Text
Penyidikan Tindak Pidana Penganiayaan Anak Sebagai Pelaku Dengan Pendekatan Diversi,
Penelitian ini membahas implementasi diversi dalam penyidikan tindak pidana
penganiayaan anak di Polda Maluku. Fokus utama kajian adalah efektivitas
penerapan diversi sebagai upaya penyelesaian perkara di luar peradilan, sesuai
dengan Undang-Undang Nomor 11 Tahun 2012 tentang Sistem Peradilan Pidana
Anak (UU SPPA).
Metode penelitian yang digunakan adalah metode hukum normatif-empiris.
Pendekatan normatif ditempuh melalui studi kepustakaan dengan menganalisis
peraturan perundang-undangan dan literatur terkait, sedangkan pendekatan empiris
dilaksanakan melalui wawancara dengan aparat kepolisian, khususnya penyidik di
Ditreskrimum Polda Maluku. Data yang diperoleh kemudian dianalisis secara
kualitatif untuk menjawab rumusan masalah penelitian.
Hasil penelitian menunjukkan bahwa diversi telah diupayakan oleh penyidik sesuai
prosedur hukum, dengan mengedepankan musyawarah antara pelaku, korban,
orang tua, pembimbing kemasyarakatan, dan pekerja sosial.
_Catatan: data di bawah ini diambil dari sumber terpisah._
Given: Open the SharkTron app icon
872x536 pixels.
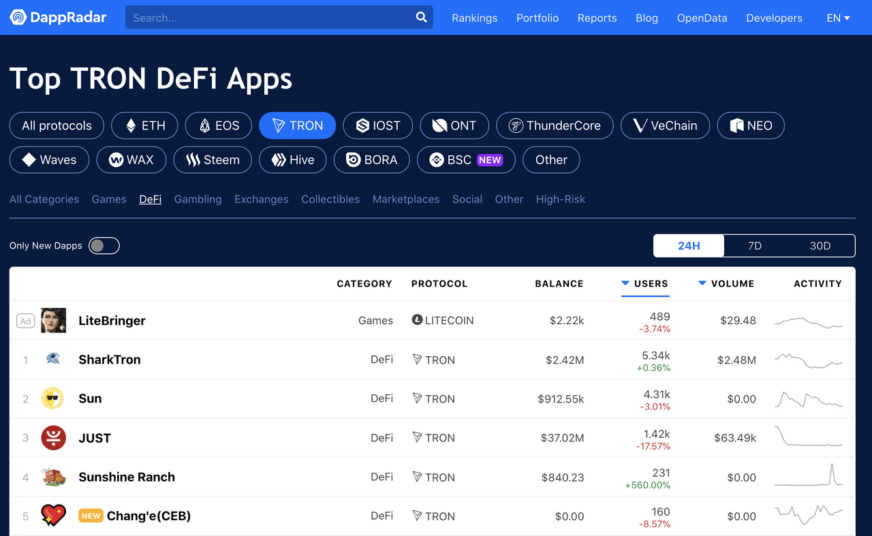Looking at the screenshot, I should (x=53, y=359).
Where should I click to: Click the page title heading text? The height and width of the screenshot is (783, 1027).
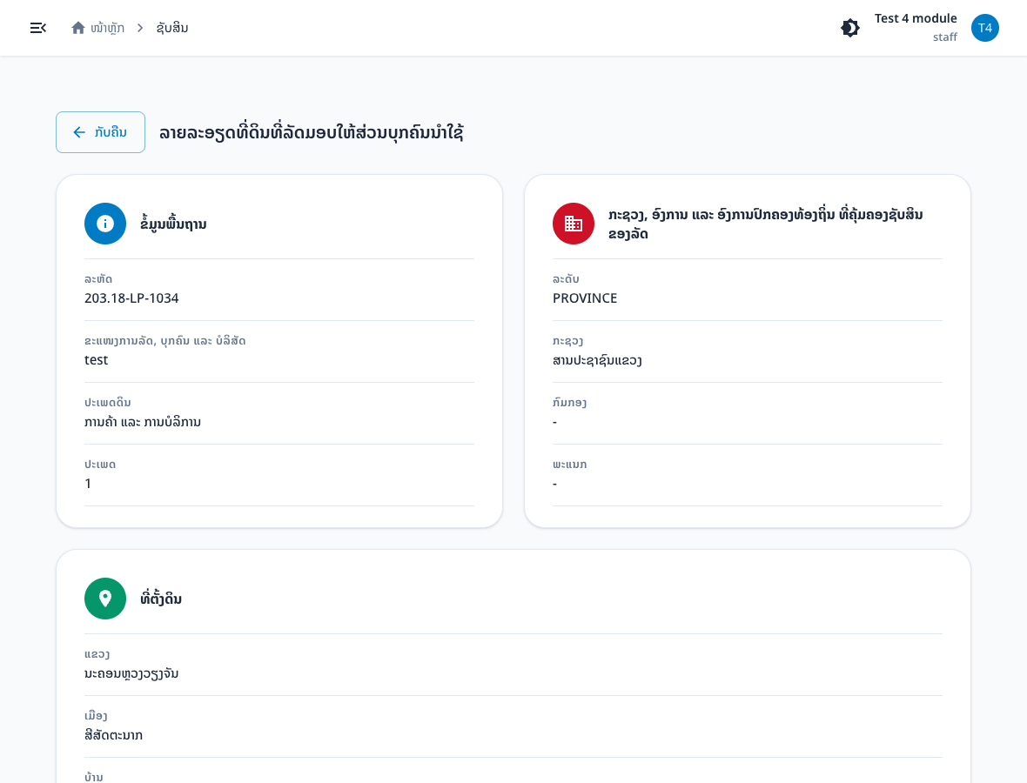click(x=311, y=132)
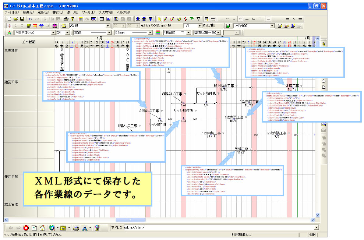The height and width of the screenshot is (240, 364).
Task: Open a file with the open folder icon
Action: pos(15,19)
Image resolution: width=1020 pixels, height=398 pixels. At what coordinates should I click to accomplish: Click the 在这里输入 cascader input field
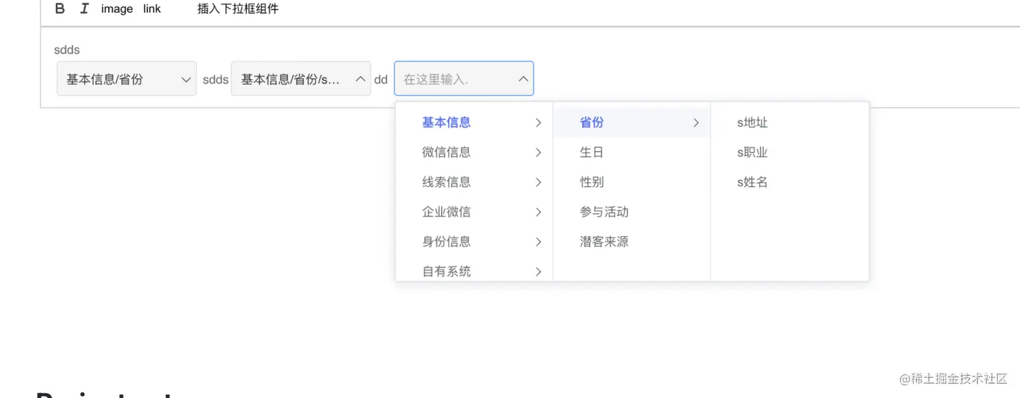pos(452,79)
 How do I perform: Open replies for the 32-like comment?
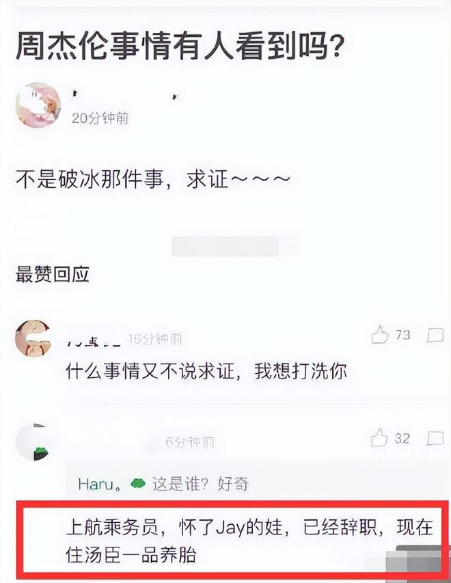435,438
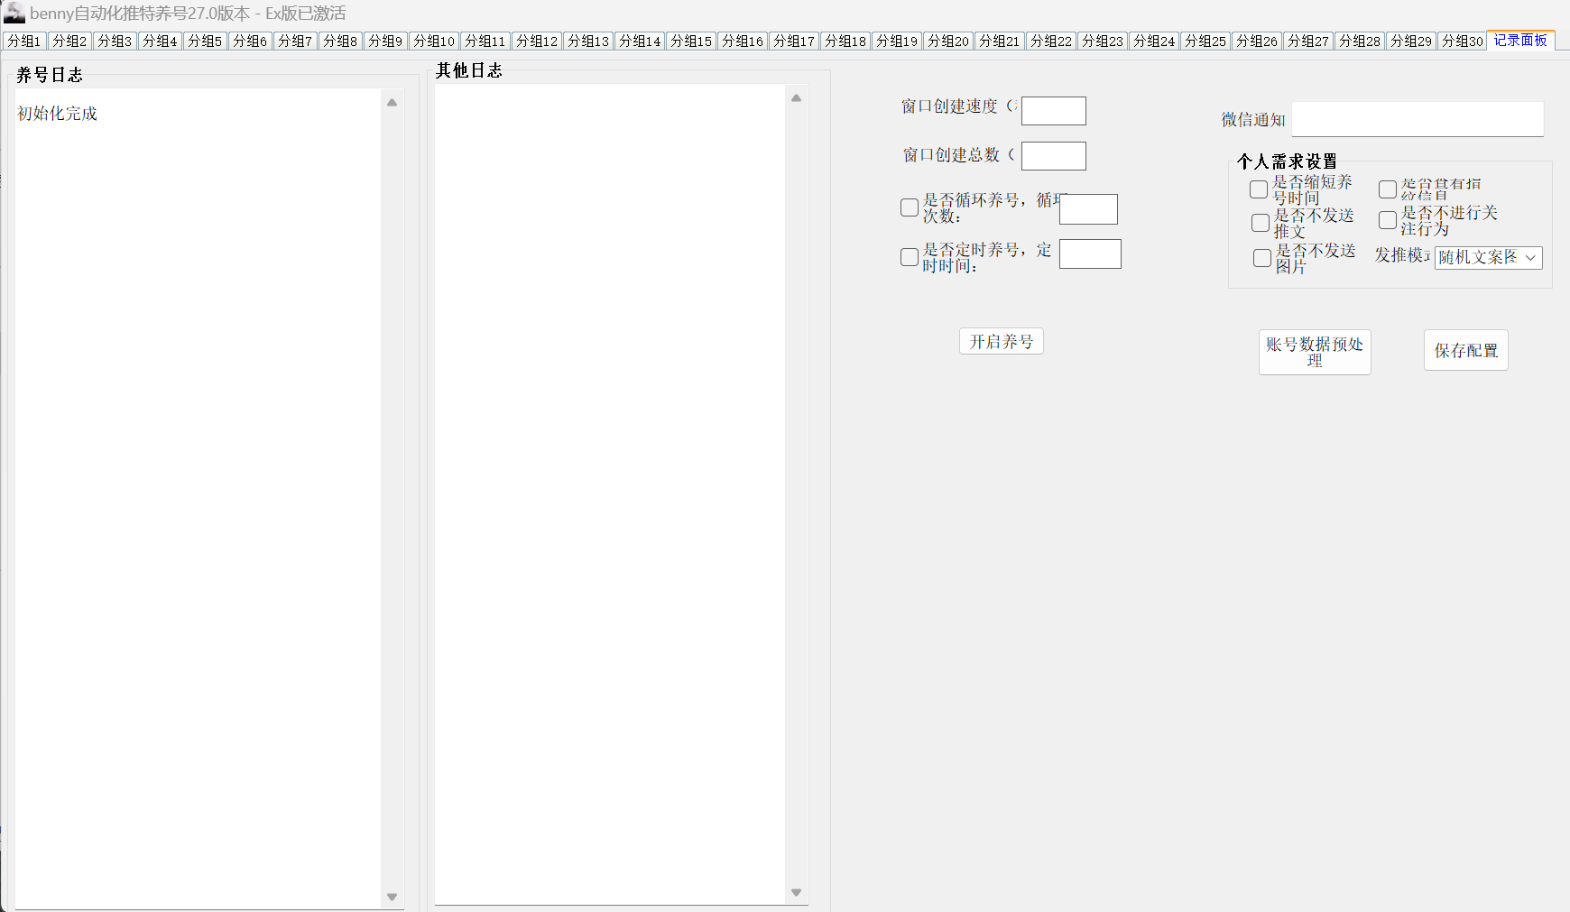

Akan tetapi,
efektivitasnya masih dipengaruhi oleh beberapa kendala, antara lain penolakan
korban atau keluarga, keterbatasan sarana dan anggaran, serta faktor geografis
Maluku yang berciri kepulauan sehingga menyulitkan pelaksanaan forum diversi.
Kendala tersebut berdampak pada tertundanya proses diversi dan menurunkan
peluang keberhasilan musyawarah. Oleh karena itu, diperlukan peningkatan
dukungan sarana prasarana, perluasan pemahaman masyarakat mengenai tujuan
diversi, serta sinkronisasi peran antar lembaga terkait.